21.08.2019  |  (rsn) - Bei der letzten GrandTour des Jahres wird der Nachfolger von Simon Yates (Mitchelton - Scott) gesucht, der diesmal nicht am Start steht. Erster Anwärter auf das Rote Trikot ist der Kolumbianer Miguel Angel Lopez (Astana), der in unserem Favoritencheck als einziger Profi fünf Sterne erhielt. Allerdings macht sich gleich eine ganze Reihe von Konkurrenten Hoffnungen auf den Gesamtsieg bei der 74. Vuelta a Espana.

5 Sterne

Miguel Angel Lopez (Astana): Auch wenn er in diesem Jahr beim Giro d`Italia mit Rang sieben die hohen Erwartungen nicht erfüllen konnte und seitdem nur noch – als unauffälliger 40. der Gesamtwertung . die Polen-Rundfahrt bestritt, so ist der Kolumbianer einer der großen Favoriten auf den Gesamtsieg. Der 25-jährige Lopez hat sich seit dem Giro d`Italia gezielt auf die letzte GrandTour des Jahres vorbereitet, dazu kommt dem Kletterspezialisten die berglaste Vuelta entgegen. Schließlich steht nur ein Einzelzeitfahren im Streckenplan und im Mannschaftszeitfahren zum Auftakt dürfte Lopez angesichts seines starken Teams mit Jakob Fuglsang, Luis Leon Sanchez und die Izagirre-Brüder Ion und Gorka kaum Zeit auf die Konkurrenten einbüßen.

4 Sterne

Rigoberto Uran (EF Education First): Als einer der wenigen Tour-Starter zählt der Kolumbianer bei der Vuelta zu den Favoriten auf den Gesamtsieg.
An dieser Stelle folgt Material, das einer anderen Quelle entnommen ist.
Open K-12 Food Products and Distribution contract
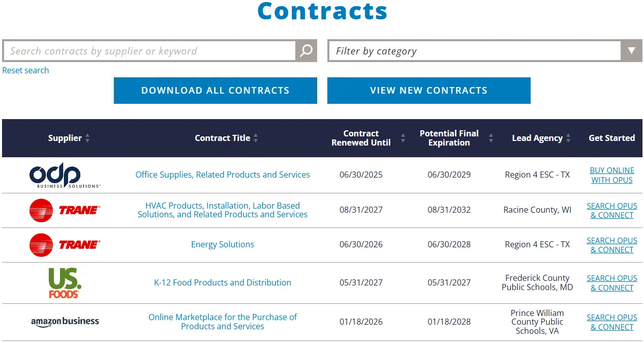The image size is (644, 343). (x=223, y=282)
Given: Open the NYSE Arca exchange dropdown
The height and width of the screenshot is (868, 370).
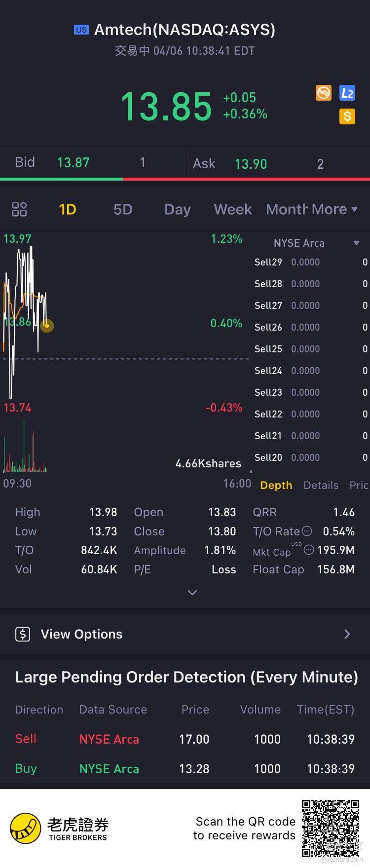Looking at the screenshot, I should tap(356, 243).
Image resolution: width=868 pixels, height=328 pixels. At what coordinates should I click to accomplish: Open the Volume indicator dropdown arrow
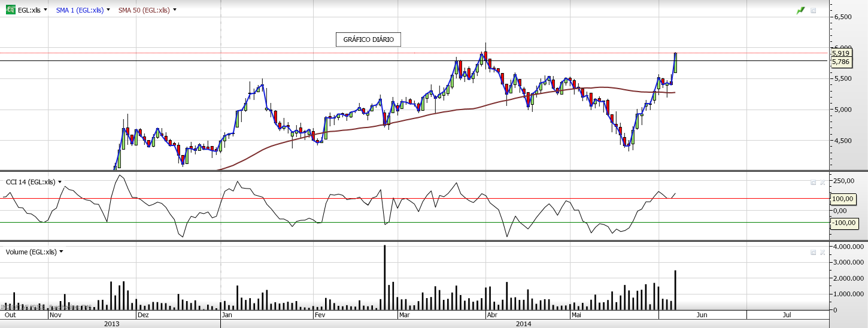click(x=61, y=252)

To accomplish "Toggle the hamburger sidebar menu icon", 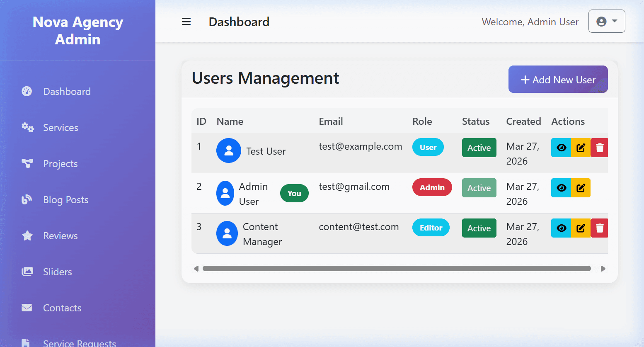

Dies liegt vor allem daran, dass Uran es bisher nur auf 40 Renntage bringt und so noch relativ frisch ist. Nachdem es bei der Tour de France mit Rang sieben nicht ganz nach Wunsch lief, will Uran nun den Sprung auf das Podium schaffen. Dazu weiß er ein starkes Team um Tejay van Garderen, Daniel Martinez und Sergio Higuita an seiner Seite. Zudem ist der 32-Jährige der beste Zeitfahrer unter den Favoriten. Im Hochgebirge gilt es dann, den Schaden gegenüber den im Antritt explosiveren Konkurrenten zu begrenzen. Seit der Tour bestritt der EF-Kapitän übrigens kein Rennen mehr. Außerdem konnte Uran in der Vergangenheit noch nicht beweisen, dass ihm die Spanien-Rundfahrt so gut liegt wie der Giro und die Tour, die er jeweils schon als Zweiter beendete. Bei der Vuelta fuhr er im letzten Jahr mit Rang sieben sein bisher bestes Ergebnis ein. Die Chancen stehen aber nicht schlecht, dass es diesmal besser laufen wird..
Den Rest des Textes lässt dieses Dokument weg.